__Task statement__. The records below must be returned exactly, with every picture left out.

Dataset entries
[Start of section]
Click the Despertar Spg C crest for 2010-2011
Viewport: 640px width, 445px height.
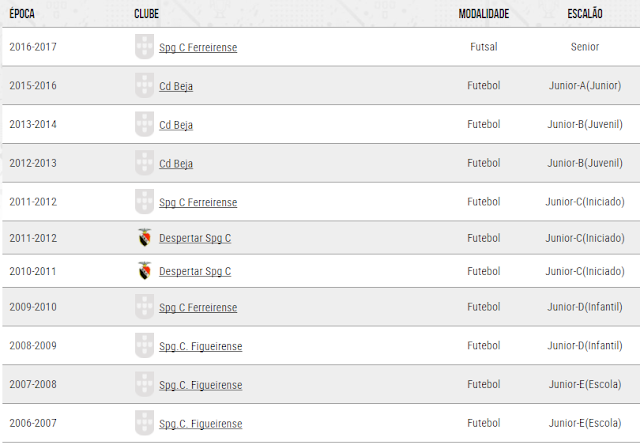(x=146, y=271)
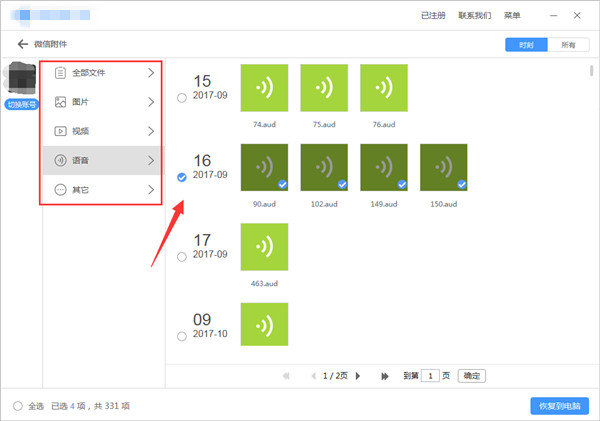The height and width of the screenshot is (421, 600).
Task: Open the 视频 video category icon
Action: [60, 131]
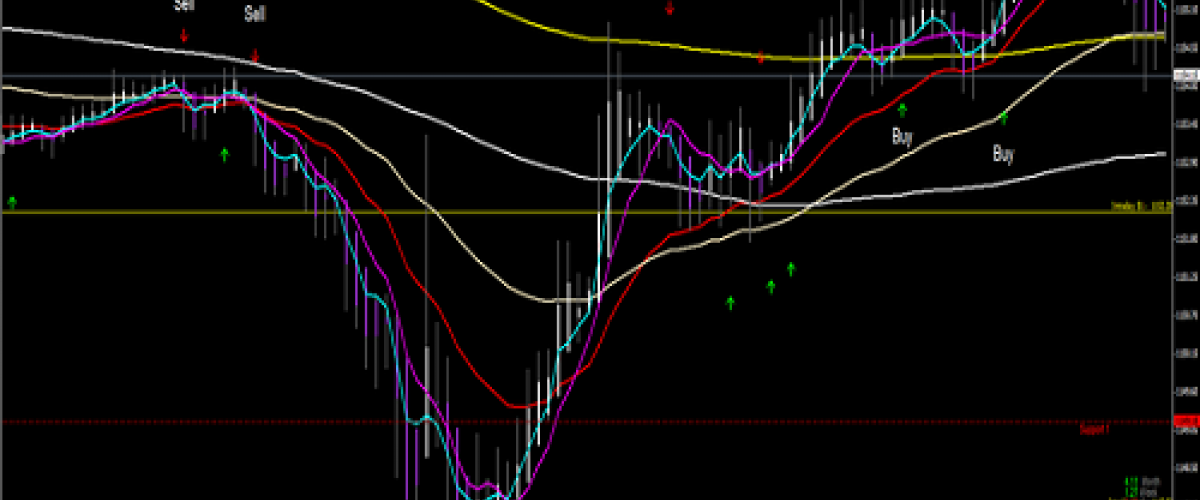Click the second Sell text label
Image resolution: width=1200 pixels, height=500 pixels.
255,14
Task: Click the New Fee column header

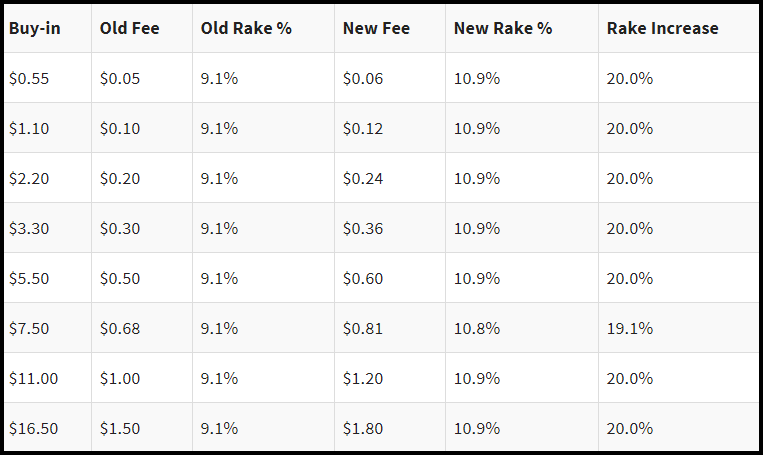Action: 390,28
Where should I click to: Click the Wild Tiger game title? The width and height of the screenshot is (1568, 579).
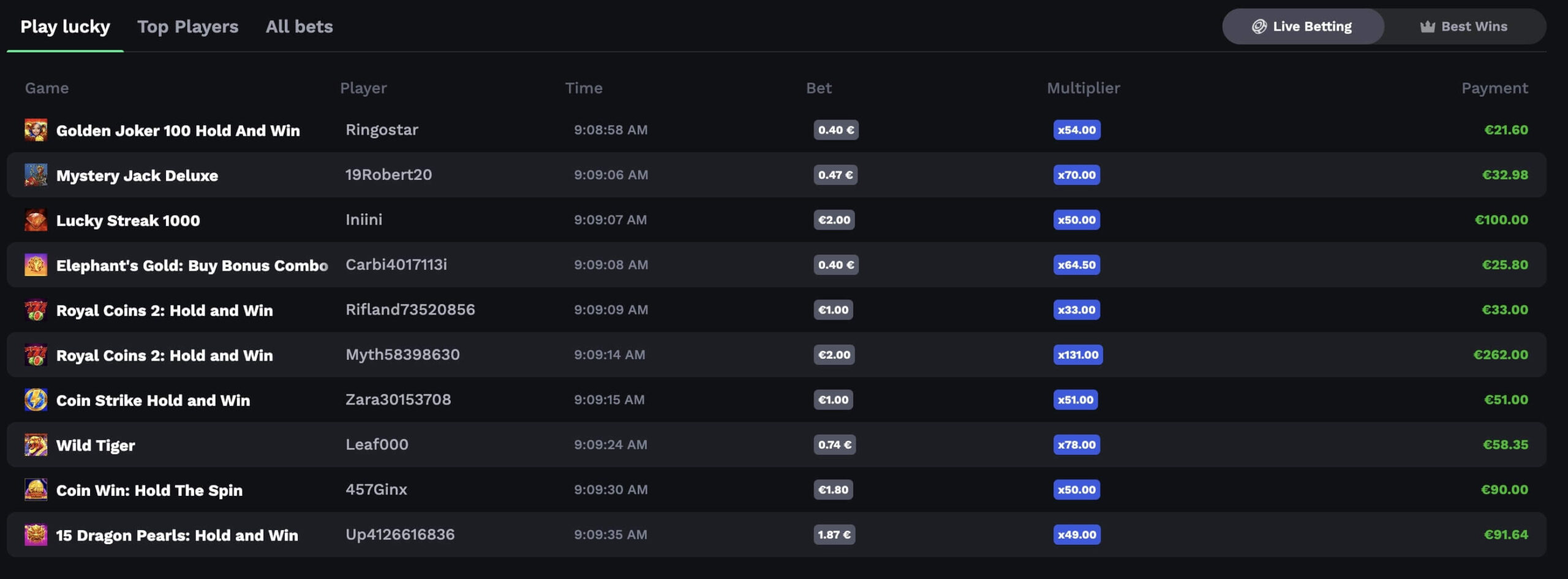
[End of section]
__Final answer__.
Click the Despertar Spg C crest for 2010-2011
Viewport: 640px width, 445px height.
(x=146, y=271)
The height and width of the screenshot is (421, 600).
Task: Open the 视频 video category icon
Action: [60, 131]
Click the second Sell text label
Image resolution: width=1200 pixels, height=500 pixels.
255,14
Task: Click the New Fee column header

Action: 390,28
Where should I click to: Click the Wild Tiger game title? The width and height of the screenshot is (1568, 579).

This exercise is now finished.